You've got me hands down on that one, Paul. :)

Mine was an 80286 (286-AT) with a 40MB HDD, 1MB RAM, 12MHz refresh on the clock.

2 floppy drive bays, one for 3.5 inch, the other for 5.25 inch. Now those were floppies!

Windows 3.1 was the OS

Wiz
I can hardly remember those times , the windows 3.1 was a thing but 70% I had use the dos version , I m not sure if this was dos but it had a cmd line and a blue screen no mouse , when I was a little kid thats how I managed to open games .

And I remember the magical "speed" button on my PC , my computer had like 16MHz after you pushed the button it changed to 32 MHz you even had a little "monitor" for the speed on the computer .
 


1981 or 82 I guess.
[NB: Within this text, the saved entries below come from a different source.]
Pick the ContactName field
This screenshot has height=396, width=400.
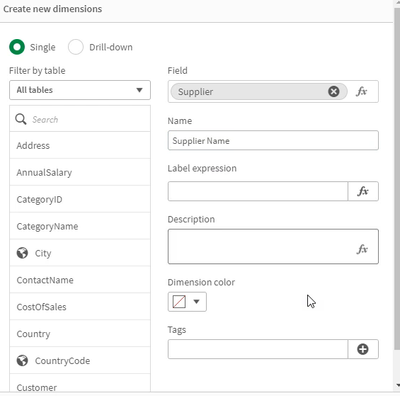pyautogui.click(x=80, y=280)
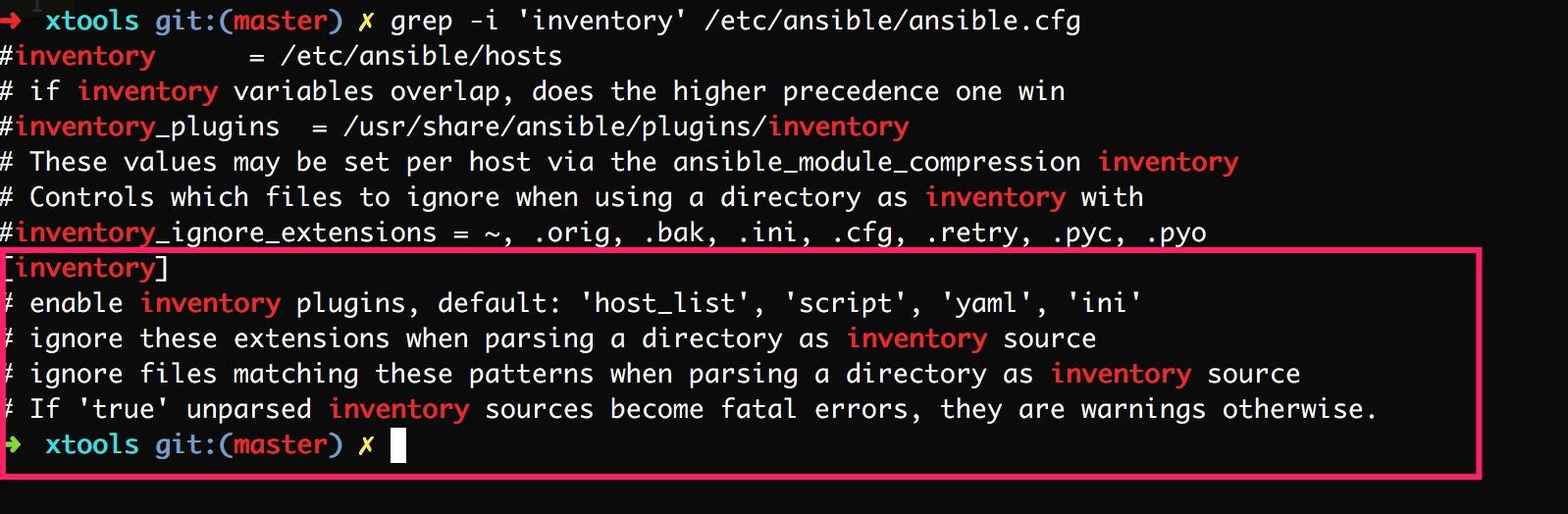Screen dimensions: 1568x514
Task: Place cursor at the white terminal cursor block
Action: pyautogui.click(x=397, y=445)
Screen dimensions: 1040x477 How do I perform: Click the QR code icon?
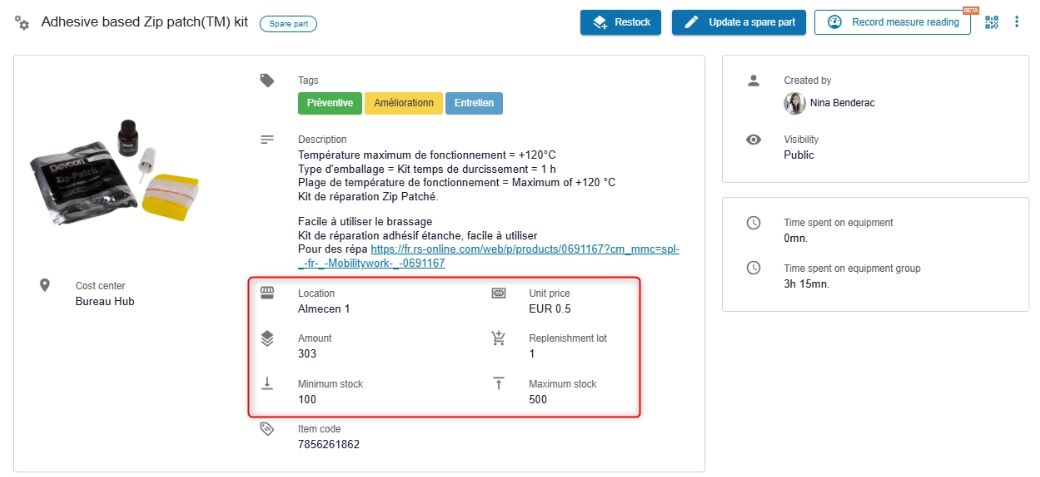(991, 22)
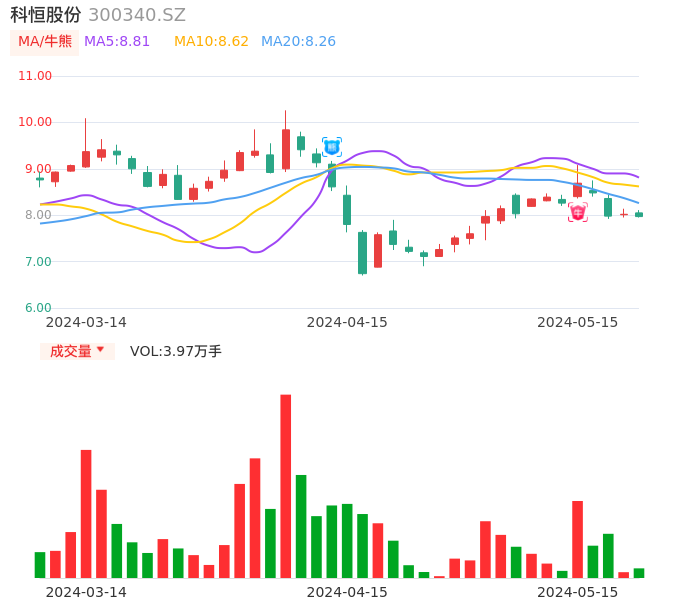Click the first green volume bar
The width and height of the screenshot is (686, 606).
pos(40,565)
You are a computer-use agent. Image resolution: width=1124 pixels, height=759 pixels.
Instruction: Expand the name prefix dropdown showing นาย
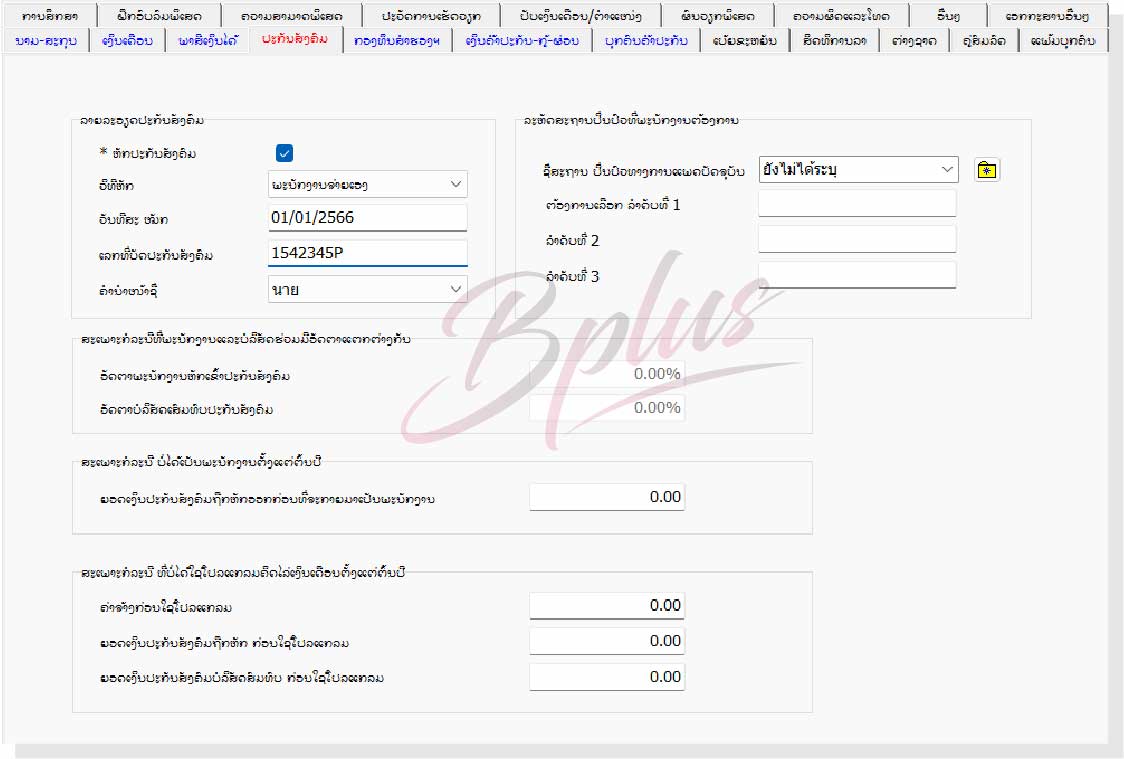[x=368, y=289]
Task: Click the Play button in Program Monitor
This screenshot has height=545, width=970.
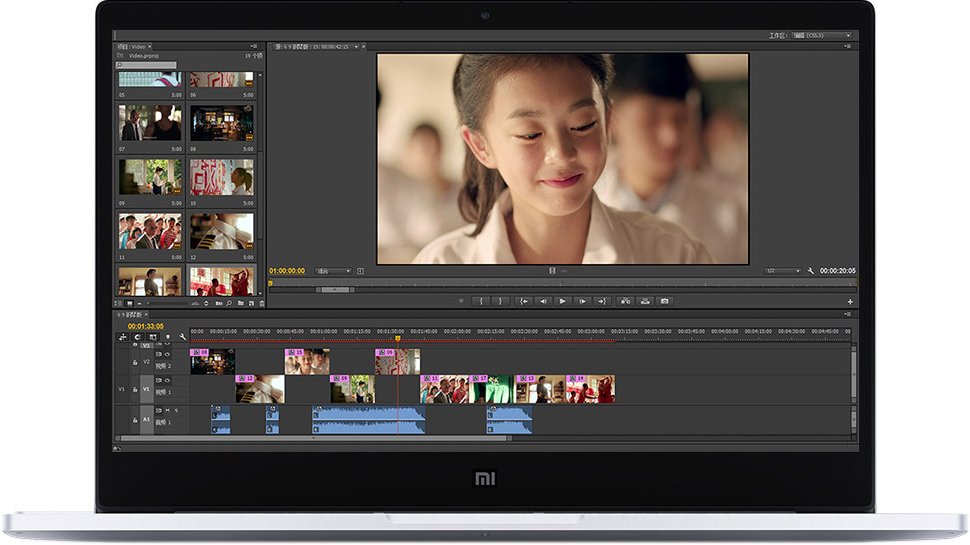Action: click(562, 301)
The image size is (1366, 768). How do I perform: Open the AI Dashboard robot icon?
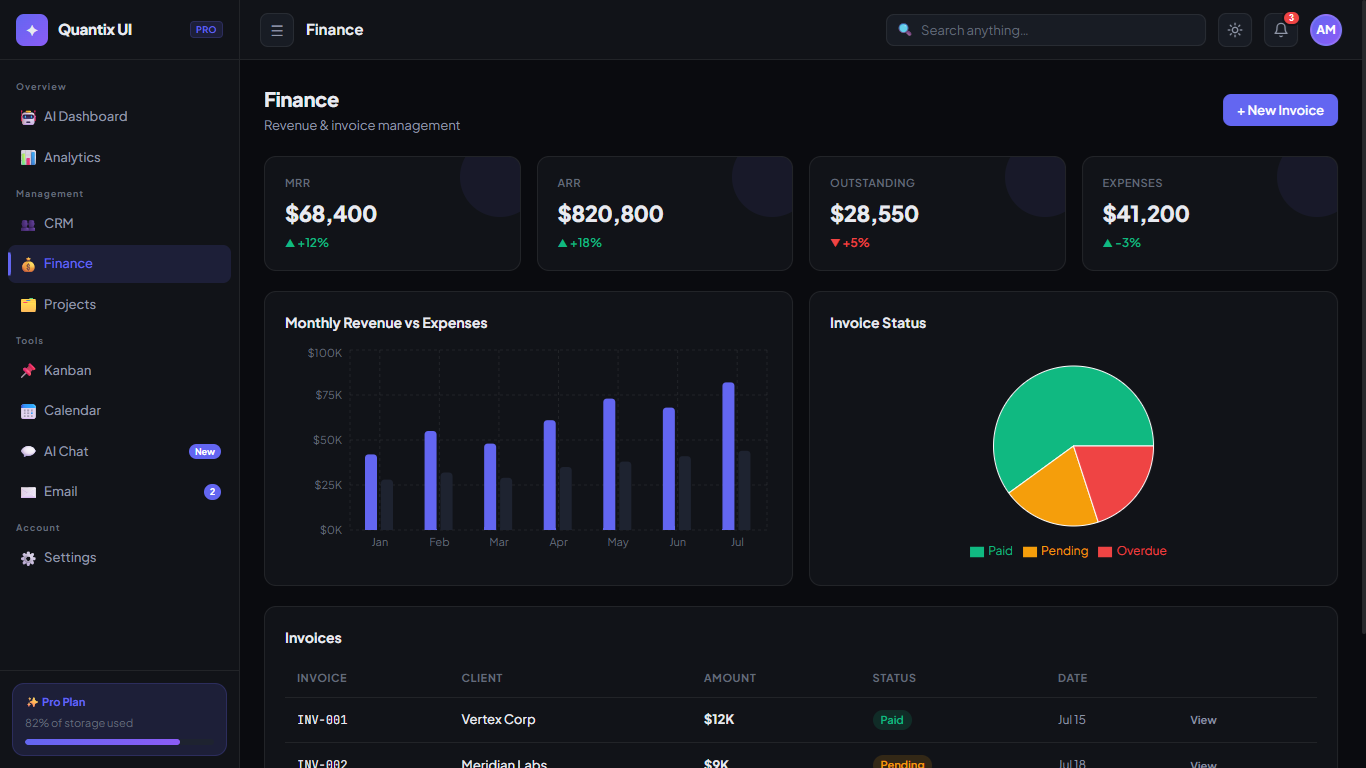[x=28, y=116]
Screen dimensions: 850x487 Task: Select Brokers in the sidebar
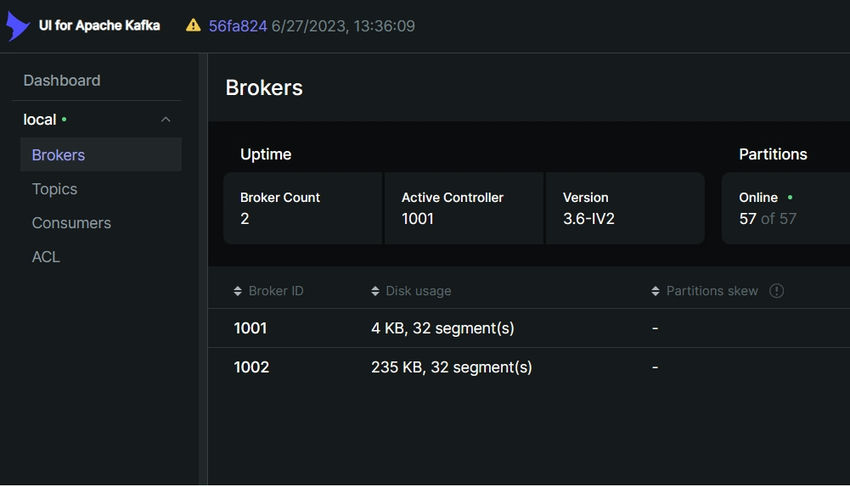101,155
I bought a Commodore 64. It had all the goodies, and Brother in Law was in the software business! He gave me all kinds of game modules and software for the 64. I had no idea what I was doing with the software. One was a spreadsheet. The games were no better than the Atari console we had back then. I lost interest real quick. Little did I know that my company was going to computerize 5 years later! :eek:
 
Yeah, I remember pouring through the pages of The Computer Shopper looking for bargains It was about 2.5 inches thick back then, and loaded with adds. I saw the first 386sx system below $1,000.00 back then. It was from a company called Lucky Computers, in Lubbuck Texas. 5.25 & 3.5 HD drives, 1MB of ram, Super VGA video board, and a 14 inch SVGA monitor (Beauty, eh?). The mother boards back then did not have the I/O and IDE /floppy ports built into them, so it included a board for that too. I also remember seeing the first 1GB drive from Seagate. It was $1,000.00 ($1.00 / Megabyteo_O). They seem to be a weeeee bit less expensive these days, don't ya know!:D
 
My first computer was a second hand Pentium IV 2.0 GHz with 2GB RAM and GF 6200. But it didn't last long because it was killed by a lightning about a year after I got it.
 
I bought a brand new Tandy 1000 from RadioShack with one floppy drive and no hard drive, but I bought a third-party RAM board to boost it to the full 640K, an outrageous amount of RAM in '86.

With so much memory, I used some of it as a RAM drive. So I would boot it up and then copy the compiler to the RAM drive. Then I could edit and compile without swapping floppies!

I couldn't afford a hard drive (20M) for a couple years, but my 1200 bps modem opened the door to the college computer and to the wonderful world of bulletin boards.